Excerpt from a dataset:
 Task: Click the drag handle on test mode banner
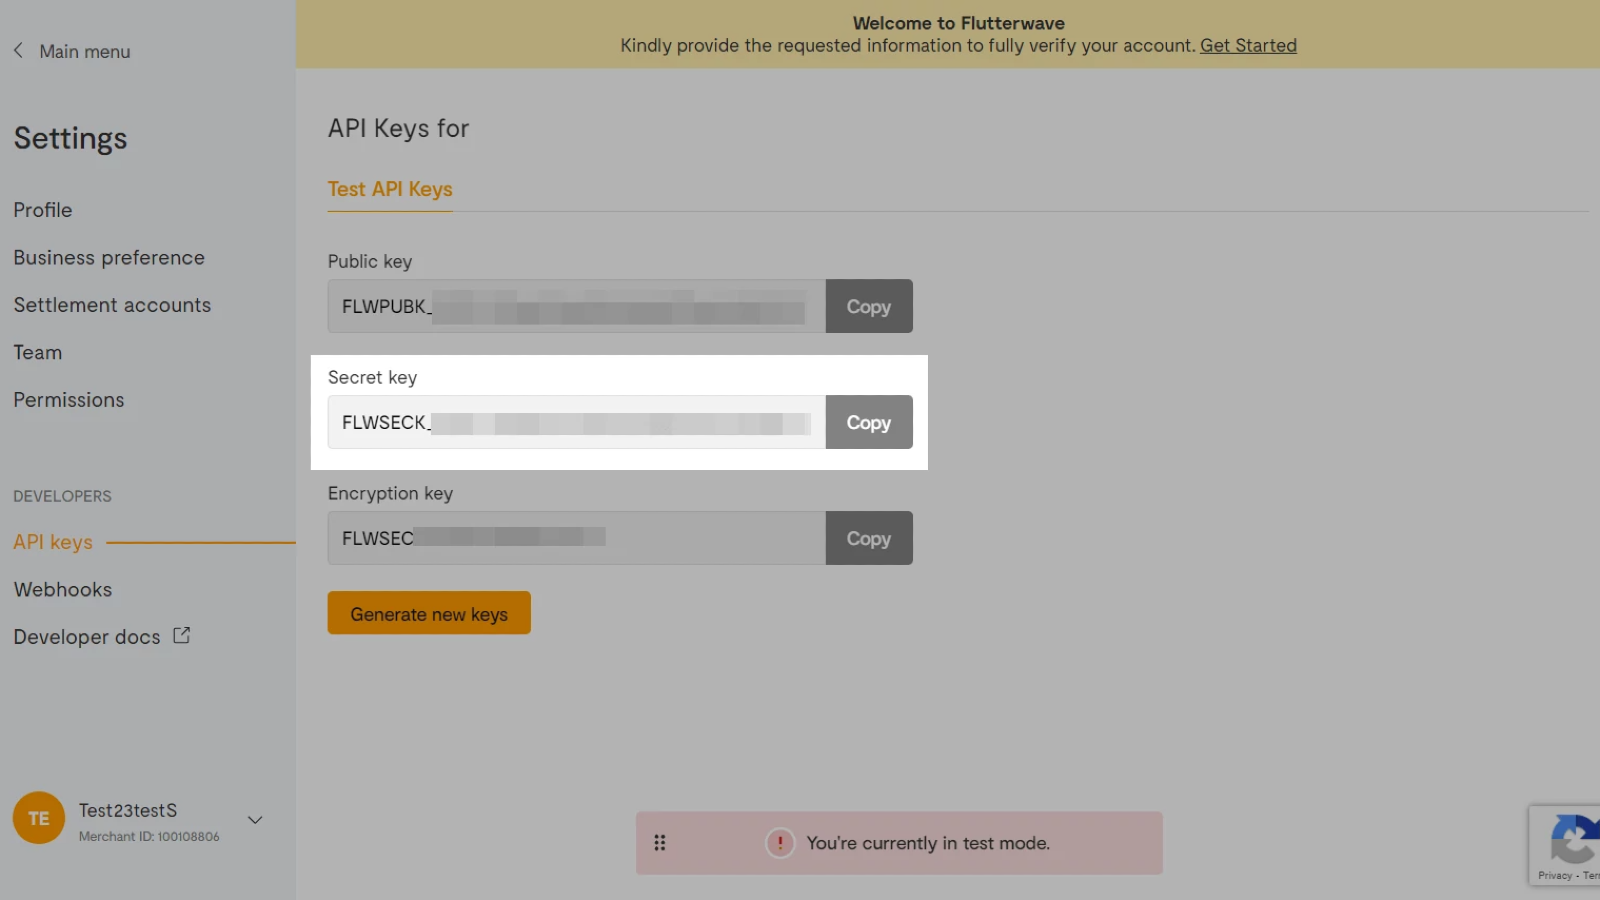[660, 843]
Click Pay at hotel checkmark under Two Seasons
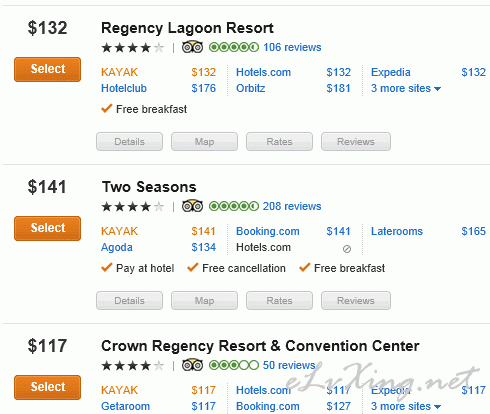Viewport: 490px width, 414px height. (107, 267)
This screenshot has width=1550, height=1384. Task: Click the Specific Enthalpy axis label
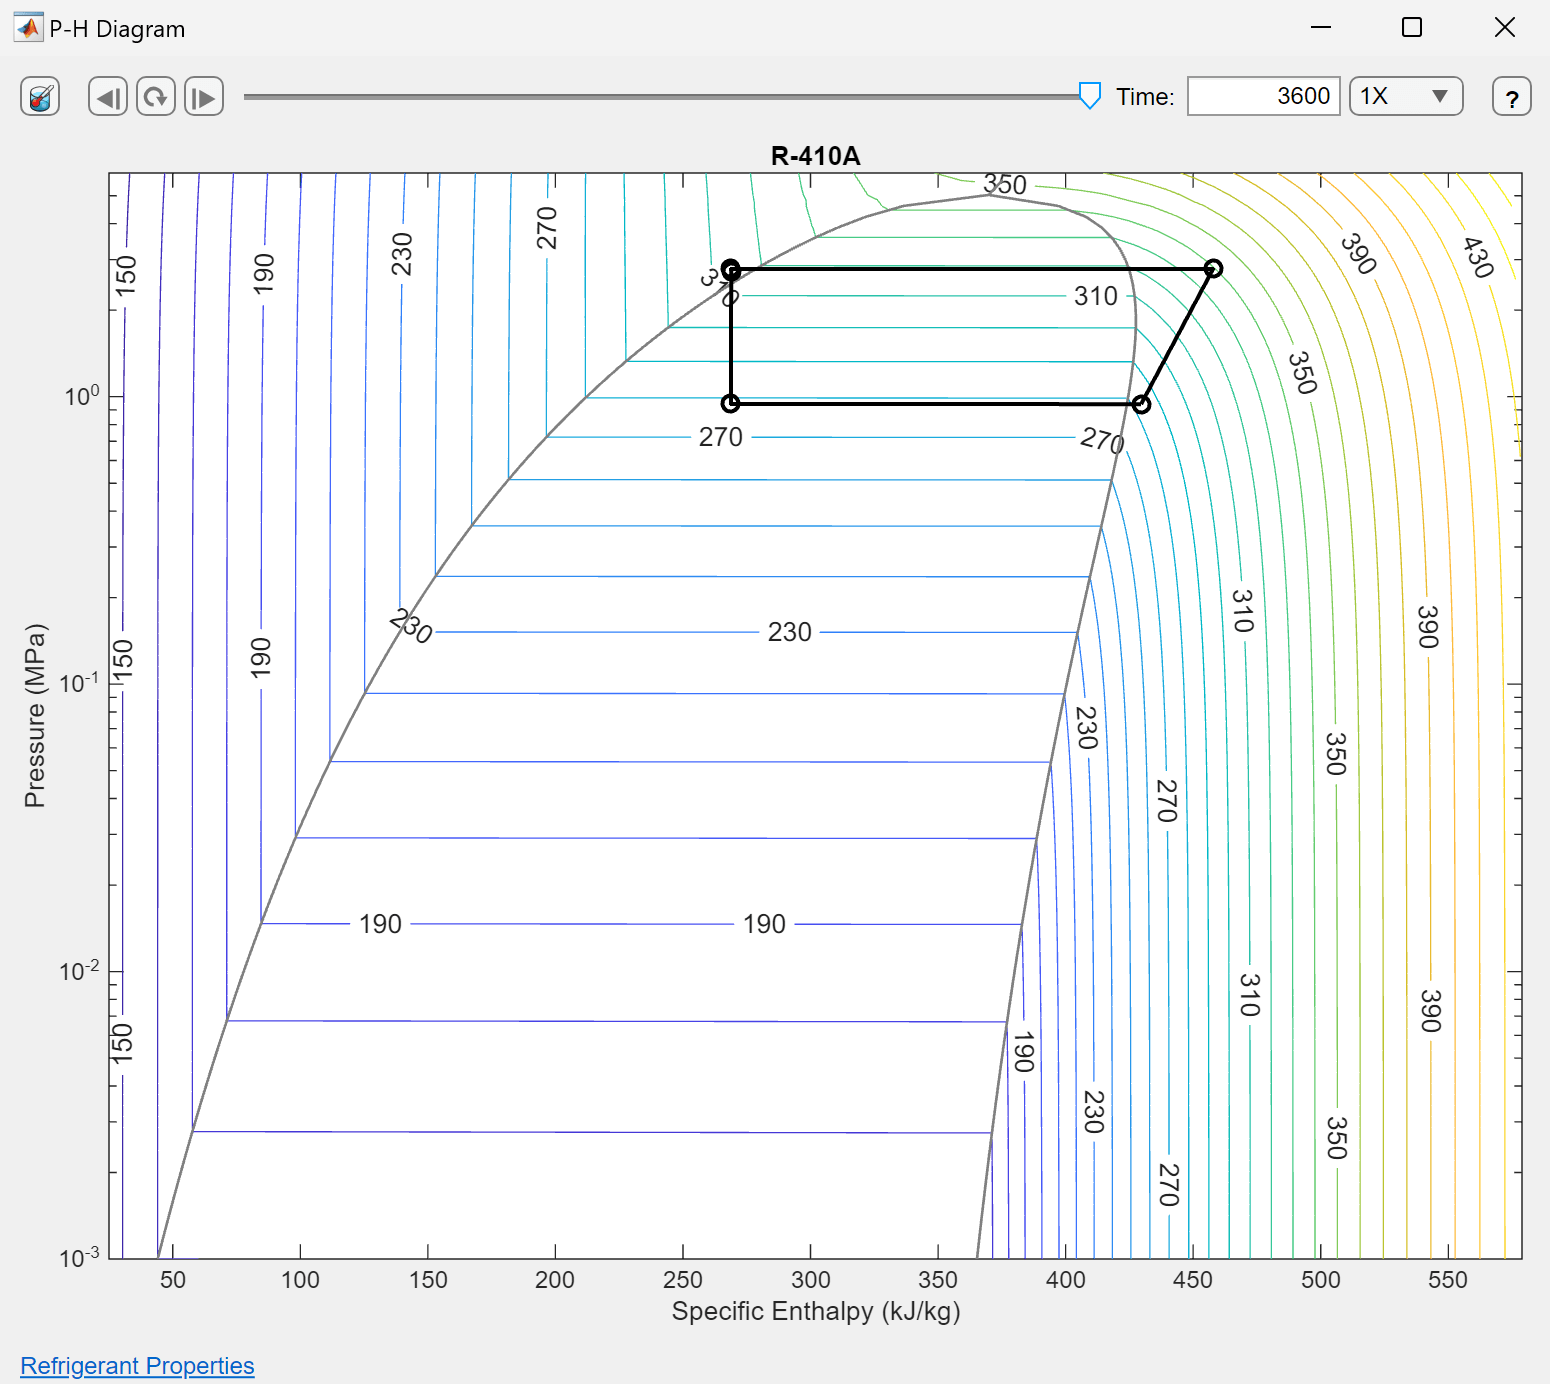tap(815, 1311)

* _Work required_: Format the lines above as a Markdown table with two columns, No. and Line, numbering each row and skipping any blank lines. Omit the pictures from your table.

* _Task solution_:
| No. | Line |
|---|---|
| 1 |  Task: Click the drag handle on test mode banner |
| 2 | [660, 843] |
| 3 | Click Pay at hotel checkmark under Two Seasons |
| 4 | Viewport: 490px width, 414px height. (107, 267) |
| 5 | This screenshot has width=1550, height=1384. Task: Click the Specific Enthalpy axis label |
| 6 | tap(815, 1311) |